## Task description
The answer should match the entries that follow exactly, except that no image appears in it.

(Records from a data source)
▼
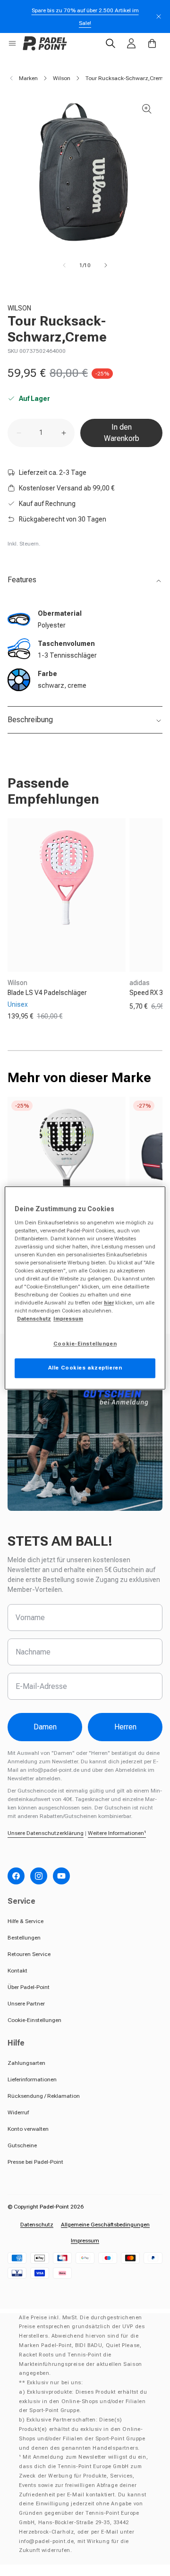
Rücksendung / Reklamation (44, 2096)
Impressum (85, 2240)
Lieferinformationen (32, 2079)
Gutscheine (22, 2145)
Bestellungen (24, 1937)
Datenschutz (36, 2224)
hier (109, 1303)
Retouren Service (29, 1954)
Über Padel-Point (29, 1987)
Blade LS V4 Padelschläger (47, 992)
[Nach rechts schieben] (105, 265)
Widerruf (18, 2112)
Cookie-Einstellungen (34, 2020)
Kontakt (17, 1970)
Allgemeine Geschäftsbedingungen (105, 2224)
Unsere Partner (26, 2003)
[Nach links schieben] (64, 265)
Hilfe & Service (25, 1921)
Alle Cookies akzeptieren (85, 1368)
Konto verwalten (28, 2129)
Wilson (61, 78)
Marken (28, 78)
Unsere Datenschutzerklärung (46, 1833)
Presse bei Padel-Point (35, 2162)
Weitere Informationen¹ (117, 1833)
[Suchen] (110, 43)
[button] (12, 43)
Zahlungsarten (26, 2063)
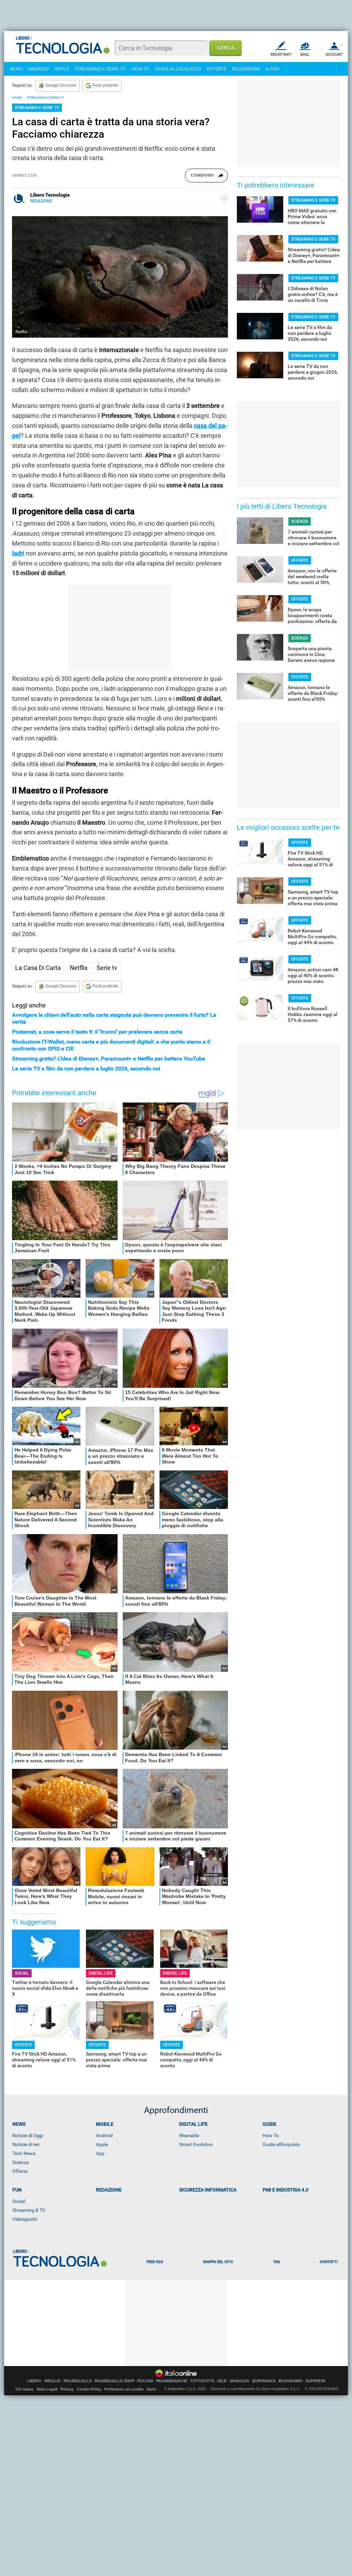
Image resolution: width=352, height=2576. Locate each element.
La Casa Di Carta (38, 967)
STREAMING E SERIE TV (100, 69)
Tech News (23, 2153)
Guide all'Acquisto (281, 2144)
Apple (102, 2144)
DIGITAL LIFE (101, 1973)
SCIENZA (299, 521)
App (100, 2153)
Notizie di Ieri (26, 2144)
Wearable (189, 2135)
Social (18, 2201)
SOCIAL (22, 1973)
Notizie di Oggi (27, 2135)
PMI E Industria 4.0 (285, 2190)
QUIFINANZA (264, 2381)
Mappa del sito (218, 2262)
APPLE (61, 69)
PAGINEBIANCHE (171, 2381)
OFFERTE (217, 69)
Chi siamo (24, 2389)
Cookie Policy (89, 2389)
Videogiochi (24, 2219)
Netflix (79, 967)
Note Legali (47, 2389)
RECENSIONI (246, 69)
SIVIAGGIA (239, 2381)
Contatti (329, 2262)
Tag (276, 2262)
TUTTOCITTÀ (202, 2381)
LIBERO (34, 2381)
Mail (304, 54)
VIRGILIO (52, 2381)
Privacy (67, 2389)
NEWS (16, 69)
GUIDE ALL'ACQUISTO (178, 69)
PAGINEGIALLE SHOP (114, 2381)
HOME (17, 97)
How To (271, 2135)
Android (104, 2135)
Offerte (20, 2171)
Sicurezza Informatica (207, 2190)
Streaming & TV (28, 2210)
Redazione (109, 2190)
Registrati (281, 54)
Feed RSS (154, 2262)
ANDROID (38, 69)
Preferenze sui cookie (123, 2389)
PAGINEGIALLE (78, 2381)
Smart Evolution (196, 2144)
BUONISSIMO (290, 2381)
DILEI (222, 2381)
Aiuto (151, 2389)
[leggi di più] (224, 198)
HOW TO (140, 69)
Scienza (20, 2162)
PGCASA (145, 2381)
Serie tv (107, 967)
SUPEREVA (316, 2381)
▲
## Output
Rücksendung / Reklamation (44, 2096)
Impressum (85, 2240)
Lieferinformationen (32, 2079)
Gutscheine (22, 2145)
Bestellungen (24, 1937)
Datenschutz (36, 2224)
hier (109, 1303)
Retouren Service (29, 1954)
Über Padel-Point (29, 1987)
Blade LS V4 Padelschläger (47, 992)
[Nach rechts schieben] (105, 265)
Widerruf (18, 2112)
Cookie-Einstellungen (34, 2020)
Kontakt (17, 1970)
Allgemeine Geschäftsbedingungen (105, 2224)
Unsere Partner (26, 2003)
[Nach links schieben] (64, 265)
Hilfe & Service (25, 1921)
Alle Cookies akzeptieren (85, 1368)
Konto verwalten (28, 2129)
Wilson (61, 78)
Marken (28, 78)
Unsere Datenschutzerklärung (46, 1833)
Presse bei Padel-Point (35, 2162)
Weitere Informationen¹ (117, 1833)
[Suchen] (110, 43)
[button] (12, 43)
Zahlungsarten (26, 2063)
Image resolution: width=352, height=2576. Locate each element.
La Casa Di Carta (38, 967)
STREAMING E SERIE TV (100, 69)
Tech News (23, 2153)
Guide all'Acquisto (281, 2144)
Apple (102, 2144)
DIGITAL LIFE (101, 1973)
SCIENZA (299, 521)
App (100, 2153)
Notizie di Ieri (26, 2144)
Wearable (189, 2135)
Social (18, 2201)
SOCIAL (22, 1973)
Notizie di Oggi (27, 2135)
PMI E Industria 4.0 (285, 2190)
QUIFINANZA (264, 2381)
Mappa del sito (218, 2262)
APPLE (61, 69)
PAGINEBIANCHE (171, 2381)
OFFERTE (217, 69)
Chi siamo (24, 2389)
Cookie Policy (89, 2389)
Videogiochi (24, 2219)
Netflix (79, 967)
Note Legali (47, 2389)
RECENSIONI (246, 69)
SIVIAGGIA (239, 2381)
Contatti (329, 2262)
Tag (276, 2262)
TUTTOCITTÀ (202, 2381)
LIBERO (34, 2381)
Mail (304, 54)
VIRGILIO (52, 2381)
Privacy (67, 2389)
NEWS (16, 69)
GUIDE ALL'ACQUISTO (178, 69)
PAGINEGIALLE SHOP (114, 2381)
HOME (17, 97)
How To (271, 2135)
Android (104, 2135)
Offerte (20, 2171)
Sicurezza Informatica (207, 2190)
Streaming & TV (28, 2210)
Redazione (109, 2190)
Registrati (281, 54)
Feed RSS (154, 2262)
ANDROID (38, 69)
Preferenze sui cookie (123, 2389)
PAGINEGIALLE (78, 2381)
Smart Evolution (196, 2144)
BUONISSIMO (290, 2381)
DILEI (222, 2381)
Aiuto (151, 2389)
[leggi di più] (224, 198)
HOW TO (140, 69)
Scienza (20, 2162)
PGCASA (145, 2381)
Serie tv (107, 967)
SUPEREVA (316, 2381)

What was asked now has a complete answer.